John Worrall, Chief Marketing Officer of CyberArk Software
Securing an organisation today is no easy feat. According to PWC's research, the 10,000 respondents polled worldwide claimed that their organisations have boosted their IT security budgets by 24 percent this year. However, the number of security incidents detected this year was 38 percent more than that in 2014.
The survey results suggest the need for organisations to revamp their existing security strategies — which are usually focused perimeter defence — to combat the ever-changing cyber attacks. This is especially important for banks as a breach in a bank's security could lead to massive loss for both the bank and its customers
"Traditionally, banks would focus on defending their network perimeter by relying on firewalls and antivirus solutions to keep out cyber threats/criminals. While that has worked in the past, cyber criminals today could easily break through the perimeter security via phishing," said John Worrall, Chief Marketing Officer of CyberArk Software.
"According to our forensic work, 20 to 30 phishing emails is all it takes for an attacker to penetrate a bank's network. Once the victim opens the malicious email, the malware will be downloaded onto the device and it will start acquiring the victim's credentials, which can then be used to cripple the business or steal sensitive information," he explained.
To overcome this, Worrall advised Asian banks to assume that their network perimeter is not impregnable, and take on a "proactive and detective approach to security." One way of doing so is to secure privileged accounts. A privileged account allows administrators to deploy, configure, and operate systems or applications. Since these accounts provide the keys to control a bank's IT infrastructure, they are highly targeted by cyber criminals. According to CyberSheath's report, privileged accounts have been implicated in 100 percent of the cyber attack breaches in 2013.
Privileged account security should be a top priority as banks digitally transform themselves too, said Worrall. "Anything with an Internet Protocol (IP) address has a privileged account. So, as Asian banks leverage technology to be more efficient and to reduce costs, they are also becoming more vulnerable to cyber attacks as every piece of technology is a potential means of getting into the network."

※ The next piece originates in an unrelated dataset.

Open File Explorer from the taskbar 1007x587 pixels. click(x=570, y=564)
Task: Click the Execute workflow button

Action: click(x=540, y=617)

When asked why Asian banks have not been focusing on securing privileged accounts when they are vital and could be easily compromised, Worrall reasoned that banks used to adopt a compliance-driven approach to security. "Banks used to rely on regulations to provide a benchmark as to how much to invest in security. This approach is insufficient today as regulations are unable to keep up with the attackers today — regulations take a long time to be updated, during which the nature of cyber attacks would have changed. This is why even businesses that are compliant to most of the regulations have been breached. Banks should thus think of what to invest to be more secure than what the regulations require."